Investigating temporal patterns in the force of infection of dengue virus transmission using longitudinal serologic data

Background/Question/Methods

Over 40% of the world’s population is currently at risk from dengue. Estimating the rate at which susceptible individuals become infected (i.e. the force of infection) is complicated by many factors. The percent of cases that are asymptomatic is difficult to estimate since these cases often occur without even the person infected being aware they’re infective. There are four distinct serotypes (DEN-1, DEN-2, DEN-3, and DEN-4) of the virus that, once a person is infected, provide lifelong immunity against that particular serotype but also influence the risk of developing severe dengue in subsequent infections by any of the other serotypes.

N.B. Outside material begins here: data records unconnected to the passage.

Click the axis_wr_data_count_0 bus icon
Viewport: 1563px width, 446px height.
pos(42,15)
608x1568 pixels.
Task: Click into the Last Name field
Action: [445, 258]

Only through incorporating asymptomatic cases and utilizing knowledge of the serological history of each infected case can reliable estimates of the force of infection be calculated. In an attempt to estimate the force of infection of all four serotypes of dengue across time, longitudinal data was analysed from Iquitos, Peru from 1999-2010. Approximately 14000 individuals’ serotype-specific serostatus was measured several (2-14) times throughout the study, typically with an interval of 6 months between tests.

Results/Conclusions

To utilize the large but sparsely sampled data from this study, we developed a Markov Chain Monte-Carlo approach that fits a smoothed force of infection function through the use of B-splines. A preliminary analysis that treats the four serotypes as four independent viruses illuminates various patterns in the force of infection over time. DEN-1 and DEN-2 were introduced in Iquitos before the beginning of the study period, while DEN-3 and DEN-4 were introduced during the study period (~2000 and 2009 respectively). As such, the number of observed seroconversions was lower for DEN-1 and DEN-2. However, there are several times throughout the study where the force of infection for DEN-1 and DEN-2 are quite high and, at certain points, the force of infection jumps for all circulating serotypes synchronously. Two important examples of these synchronized jumps are during the introductions of both DEN-3 and DEN-4. While immunity clearly influences the number of infections, it appears that whenever the environment is ideal for dengue transmission, many or all actively circulating serotypes experience an increase in transmission. Further analysis of these data, as well as including the 2011 data which showed a deadly DEN-2 outbreak will hopefully illuminate more of the interactions between the four serotypes.